| Work instruction |
Please return all lines from the records below that include the string "Аренда".

| Exercise materials |
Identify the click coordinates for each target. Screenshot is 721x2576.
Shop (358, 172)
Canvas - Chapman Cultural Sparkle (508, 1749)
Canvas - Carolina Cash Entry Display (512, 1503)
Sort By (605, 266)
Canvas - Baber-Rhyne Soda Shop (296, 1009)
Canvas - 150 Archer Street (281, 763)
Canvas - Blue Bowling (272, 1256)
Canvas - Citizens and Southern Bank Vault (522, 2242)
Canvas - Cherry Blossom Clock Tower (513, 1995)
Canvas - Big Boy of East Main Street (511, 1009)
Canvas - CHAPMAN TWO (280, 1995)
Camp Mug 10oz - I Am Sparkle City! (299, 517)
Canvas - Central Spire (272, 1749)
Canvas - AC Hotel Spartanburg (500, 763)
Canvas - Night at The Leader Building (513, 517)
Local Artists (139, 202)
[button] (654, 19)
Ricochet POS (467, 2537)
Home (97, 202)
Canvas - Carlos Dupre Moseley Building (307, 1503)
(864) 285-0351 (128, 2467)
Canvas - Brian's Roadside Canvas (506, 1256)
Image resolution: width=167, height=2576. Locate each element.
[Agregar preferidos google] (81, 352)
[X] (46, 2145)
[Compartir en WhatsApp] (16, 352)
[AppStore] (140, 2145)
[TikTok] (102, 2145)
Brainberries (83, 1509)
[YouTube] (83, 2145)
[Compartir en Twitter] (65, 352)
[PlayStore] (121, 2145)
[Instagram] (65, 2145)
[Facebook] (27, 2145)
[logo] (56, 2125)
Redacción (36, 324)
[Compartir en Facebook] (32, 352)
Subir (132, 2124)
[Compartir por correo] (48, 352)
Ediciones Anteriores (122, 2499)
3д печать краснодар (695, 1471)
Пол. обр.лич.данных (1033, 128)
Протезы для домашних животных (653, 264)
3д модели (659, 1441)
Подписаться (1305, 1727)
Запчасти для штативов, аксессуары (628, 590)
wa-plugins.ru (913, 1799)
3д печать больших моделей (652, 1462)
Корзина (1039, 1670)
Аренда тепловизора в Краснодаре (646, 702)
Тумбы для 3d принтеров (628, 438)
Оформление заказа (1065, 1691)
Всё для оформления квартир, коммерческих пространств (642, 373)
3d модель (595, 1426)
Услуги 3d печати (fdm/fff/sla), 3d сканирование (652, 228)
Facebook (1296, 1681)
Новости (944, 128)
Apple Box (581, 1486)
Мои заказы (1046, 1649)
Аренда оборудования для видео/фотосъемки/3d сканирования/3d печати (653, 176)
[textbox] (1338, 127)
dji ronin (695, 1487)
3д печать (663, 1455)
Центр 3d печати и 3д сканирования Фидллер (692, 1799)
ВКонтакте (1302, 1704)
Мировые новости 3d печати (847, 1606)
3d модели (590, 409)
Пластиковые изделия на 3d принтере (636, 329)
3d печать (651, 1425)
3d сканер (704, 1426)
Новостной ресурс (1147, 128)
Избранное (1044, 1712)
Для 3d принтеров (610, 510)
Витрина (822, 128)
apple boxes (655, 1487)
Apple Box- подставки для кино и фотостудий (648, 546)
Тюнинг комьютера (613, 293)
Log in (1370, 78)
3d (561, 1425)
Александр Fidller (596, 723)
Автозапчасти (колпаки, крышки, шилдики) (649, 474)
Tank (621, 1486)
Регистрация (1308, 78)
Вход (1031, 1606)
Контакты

| Solution below |
Аренда тепловизора в Краснодаре (646, 702)
Аренда оборудования для видео/фотосъемки/3d сканирования/3d печати (653, 176)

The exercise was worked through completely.